According to the guideline the run can be stopped if the concentrations of five fractions do not differ more than ± 30 % without any raising or descending tendency. The content of the test item in every fraction was below the detection limit.

 

Table 3: Column-elution method: Column 2

Fraction no.	V in mL	pH	water solubility in µg/L
51	19.0	5.9	<39
52	19.0	5.9	<39
53	19.0	5.9	<39
54	19.0	5.9	<39
55	19.0	5.9	<39

According to the guideline the run can be stopped if the concentrations of five fractions do not differ more than ± 30 % without any raising or descending tendency. The content of the test item in every fraction was below the detection limit.

 

Table 4: Column-elution method: Column 3 (blank)

Fraction no.	V in mL	pH	water solubility in µg/L
56	19.5	6.0	<39
57	19.5	6.0	<39
58	19.5	6.0	<39
59	19.5	6.0	<39
60	19.5	6.0	<39

 

According to the guideline, the data of the fractions 1 to 5 were not taken into account for the following evaluation. The values for the water solubility were calculated from fractions 23 to 27 for column 1, from the fractions 51 to 55 for column 2, from the fractions 56 to 60 for column 3.

All other fractions were discarded.

 

Result column 1:

Evaluation of the fractions 23 to 27:

The water solubility was found to be: < 0.04 mg/L (without correction of the purity)

 

Result column 2:

Evaluation of the fractions 51 to 55:

The water solubility was found to be: < 0.04 mg/L (without correction of the purity)

 

Result column 3:

Evaluation of the fractions 56 to 60:

The blank concentration was found to be:< 0.04 mg/L.

 

Standards for recheck

Table 5: Concentrations of standards for recheck:

Standard	Measured concentration (µg/L)	% Recovery (mean value)
Standard C (c = 1370 µg/L)	1361/1358	99.2
Standard D (c = 1300 µg/L)	1264/1257	96.9
Standard E (c = 685.0 µg/L)	670.8	97.9
Standard G (c = 68.5 µg/L)	67.54/66.14	97.6
Standard H (c = 19.5 µg/L)	20.33/20.84	105.6

The recovery of the 'recheck samples' is between 96.9 % and 105.6 %, indicating a good accuracy of the analytical method.

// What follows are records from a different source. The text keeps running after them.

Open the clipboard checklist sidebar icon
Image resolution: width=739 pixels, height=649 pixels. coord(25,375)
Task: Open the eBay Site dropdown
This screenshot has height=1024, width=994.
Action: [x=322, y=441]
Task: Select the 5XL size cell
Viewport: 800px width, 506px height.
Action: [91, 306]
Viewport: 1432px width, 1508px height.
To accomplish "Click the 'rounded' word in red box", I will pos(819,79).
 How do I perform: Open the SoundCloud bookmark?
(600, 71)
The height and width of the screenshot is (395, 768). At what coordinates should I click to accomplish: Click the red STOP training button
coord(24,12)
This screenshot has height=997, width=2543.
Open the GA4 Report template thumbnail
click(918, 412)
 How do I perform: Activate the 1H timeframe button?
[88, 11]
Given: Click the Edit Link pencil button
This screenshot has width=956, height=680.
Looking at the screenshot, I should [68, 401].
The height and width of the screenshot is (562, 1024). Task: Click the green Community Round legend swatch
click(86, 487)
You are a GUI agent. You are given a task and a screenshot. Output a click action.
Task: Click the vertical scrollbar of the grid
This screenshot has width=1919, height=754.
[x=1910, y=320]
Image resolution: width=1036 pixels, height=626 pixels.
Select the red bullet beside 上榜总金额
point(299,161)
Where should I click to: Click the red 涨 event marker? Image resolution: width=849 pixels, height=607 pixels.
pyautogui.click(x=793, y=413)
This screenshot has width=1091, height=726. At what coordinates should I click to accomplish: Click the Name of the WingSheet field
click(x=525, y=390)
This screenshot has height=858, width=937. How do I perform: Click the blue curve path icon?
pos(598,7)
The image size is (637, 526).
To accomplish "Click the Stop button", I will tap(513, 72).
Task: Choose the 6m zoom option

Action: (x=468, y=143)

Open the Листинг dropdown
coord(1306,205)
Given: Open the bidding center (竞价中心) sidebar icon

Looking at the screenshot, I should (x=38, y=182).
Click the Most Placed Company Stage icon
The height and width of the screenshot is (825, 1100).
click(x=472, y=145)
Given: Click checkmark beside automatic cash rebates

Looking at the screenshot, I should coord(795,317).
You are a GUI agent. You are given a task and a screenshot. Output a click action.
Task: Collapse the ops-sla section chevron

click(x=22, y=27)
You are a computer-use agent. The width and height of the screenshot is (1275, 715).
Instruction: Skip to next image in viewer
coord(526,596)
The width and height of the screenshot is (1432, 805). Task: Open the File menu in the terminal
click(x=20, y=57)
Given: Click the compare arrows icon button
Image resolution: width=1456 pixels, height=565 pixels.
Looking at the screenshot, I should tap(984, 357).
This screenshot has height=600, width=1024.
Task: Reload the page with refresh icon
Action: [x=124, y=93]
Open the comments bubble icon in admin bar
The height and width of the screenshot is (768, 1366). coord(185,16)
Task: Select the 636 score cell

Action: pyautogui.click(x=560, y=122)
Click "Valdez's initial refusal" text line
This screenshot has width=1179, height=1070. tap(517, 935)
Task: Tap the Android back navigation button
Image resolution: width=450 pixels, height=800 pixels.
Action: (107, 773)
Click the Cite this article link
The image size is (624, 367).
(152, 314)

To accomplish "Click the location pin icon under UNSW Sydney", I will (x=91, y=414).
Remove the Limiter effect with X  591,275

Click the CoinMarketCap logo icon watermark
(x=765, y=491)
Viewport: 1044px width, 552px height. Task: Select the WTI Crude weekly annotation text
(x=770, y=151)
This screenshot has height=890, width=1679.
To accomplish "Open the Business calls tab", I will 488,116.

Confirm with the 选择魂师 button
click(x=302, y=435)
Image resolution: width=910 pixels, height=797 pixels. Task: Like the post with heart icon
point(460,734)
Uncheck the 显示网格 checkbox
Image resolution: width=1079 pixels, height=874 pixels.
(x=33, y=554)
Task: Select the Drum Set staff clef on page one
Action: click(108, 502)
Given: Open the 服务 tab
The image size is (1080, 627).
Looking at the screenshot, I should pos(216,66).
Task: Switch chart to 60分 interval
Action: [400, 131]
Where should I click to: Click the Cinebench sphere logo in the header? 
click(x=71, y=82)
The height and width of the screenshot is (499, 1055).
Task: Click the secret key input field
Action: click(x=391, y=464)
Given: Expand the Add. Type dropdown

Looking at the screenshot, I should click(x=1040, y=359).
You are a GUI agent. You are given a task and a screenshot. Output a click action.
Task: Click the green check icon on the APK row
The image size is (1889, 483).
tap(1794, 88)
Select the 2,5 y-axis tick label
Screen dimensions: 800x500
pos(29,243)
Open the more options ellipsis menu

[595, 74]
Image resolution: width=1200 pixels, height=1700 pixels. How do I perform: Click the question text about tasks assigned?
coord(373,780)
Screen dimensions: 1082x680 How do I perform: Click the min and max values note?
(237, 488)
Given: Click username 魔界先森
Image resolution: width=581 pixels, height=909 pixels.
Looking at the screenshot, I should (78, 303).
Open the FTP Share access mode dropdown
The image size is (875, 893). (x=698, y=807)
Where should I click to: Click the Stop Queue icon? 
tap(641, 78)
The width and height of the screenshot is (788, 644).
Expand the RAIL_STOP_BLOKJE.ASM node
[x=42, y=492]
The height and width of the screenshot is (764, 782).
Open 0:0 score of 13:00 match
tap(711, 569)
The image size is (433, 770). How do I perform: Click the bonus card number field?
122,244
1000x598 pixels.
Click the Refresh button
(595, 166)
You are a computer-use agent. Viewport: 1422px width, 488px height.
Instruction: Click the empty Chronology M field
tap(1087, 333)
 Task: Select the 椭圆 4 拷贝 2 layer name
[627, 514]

All recovery values are calculated from the measured and unrounded concentration values and not from the rounded values given in table 5.

 

Coating check

Table 6: Coating check:

	Amount used for coating in mg	Measured concentration in mg/L	Amount eluted per column in mg
Column 1	39.6	0.554/0.562	11.7
Column 2	39.6	0.586/0.583	10.3

The coating check was successful.

Conclusions:

The water solubility cs of the test item at a temperature of 20 °C was determined to be cs < 0.04 mg/L.

Executive summary:

A study was conducted in accordance with OECD 105 and Regulation (EC) No 440/2008 method A.6 to determine the water solubility of the test substance using the column elution method. The preliminary test showed that the water solubility of the test item is < 9.4 mg/L. The water solubility cs of the test item at a temperature of 20 °C was determined to be cs < 0.04 mg/L (without correction for the purity).  

Description of key information

 The water solubility cs of the test item at a temperature of 20 °C was determined to be cs < 0.04 mg/L.

Key value for chemical safety assessment

Additional information

A study was conducted in accordance with OECD 105 and Regulation (EC) No 440/2008 method A.6 to determine the water solubility of the test substance using the column elution method. The preliminary test showed that the water solubility of the test item is < 9.4 mg/L. The water solubility cs of the test item at a temperature of 20 °C was determined to be cs < 0.04 mg/L (without correction for the purity).